Chief inspector promises new heads more time


New headteachers in schools judged to be requiring improvement will be given the chance to discuss with Ofsted the scheduling of their next inspection, Sir Michael Wilshaw has promised.

In a letter to the Association of School and College Leaders (ASCL), the chief inspector has asked for any headteacher in this position to make contact with their Ofsted regional director in order for these discussions to take place.

It comes after ASCL had previously raised concerns about the extent to which school leaders are being put off from working in schools judged as requiring improvement or inadequate because of the threat of immediate Ofsted inspection.

A position paper on inspection, released ahead of the union’s annual conference in March, called for school leaders in this position to be given time to turn things around.

Speaking at the same event, Sir Michael promised he would review the inspection schedule of schools requiring improvement with relatively new leadership.

Now, in a letter to ASCL general secretary Brian Lightman earlier this month, Sir Michael said: “I recognise that the headteachers of these schools need to be given sufficient time to address the various difficulties that face them, and ... Ofsted needs to play its part in encouraging our best and most ambitious leaders to go into our most challenging schools.

“It is for these reasons that I am asking recently appointed headteachers of Requires Improvement schools to contact, in writing, the relevant Ofsted regional director to describe the context of their school’s present position.

“The regional director will then allocate an HMI to the school to discuss with the headteacher the most appropriate scheduling for the next inspection.”

Mr Lightman said: “We warmly welcome Ofsted’s recognition that headteachers need time to improve their schools.

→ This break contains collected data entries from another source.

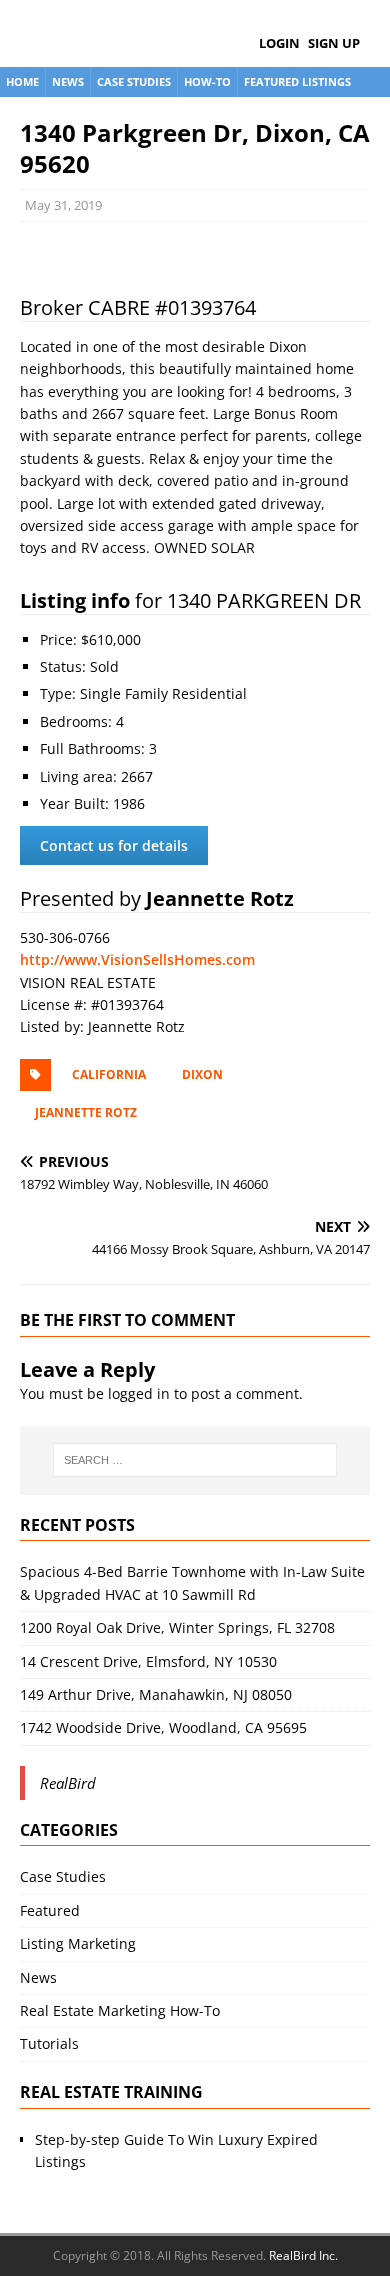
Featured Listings (297, 81)
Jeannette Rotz (86, 1112)
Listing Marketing (78, 1943)
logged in (139, 1393)
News (68, 81)
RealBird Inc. (303, 2255)
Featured (50, 1910)
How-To (207, 81)
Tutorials (49, 2043)
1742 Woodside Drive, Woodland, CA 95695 (163, 1727)
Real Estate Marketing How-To (120, 2010)
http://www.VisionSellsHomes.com (137, 959)
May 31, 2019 (63, 205)
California (109, 1074)
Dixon (202, 1074)
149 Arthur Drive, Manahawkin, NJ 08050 (156, 1694)
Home (22, 81)
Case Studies (134, 81)
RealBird (68, 1783)
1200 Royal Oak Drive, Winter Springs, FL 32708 (177, 1627)
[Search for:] (195, 1460)
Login (279, 43)
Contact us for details (114, 845)
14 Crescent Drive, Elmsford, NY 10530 (148, 1661)
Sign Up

The commitment to a professional dialogue prior to a formal inspection is a hugely helpful move.

“We all agree that improving schools in more challenging or difficult contexts has to be a top priority. In order to achieve that demanding objective we need to ensure that the best teachers and school leaders are fully incentivised to work in those schools. A constructive relationship with Ofsted where inspection becomes part of the solution can only benefit the young people in these schools.”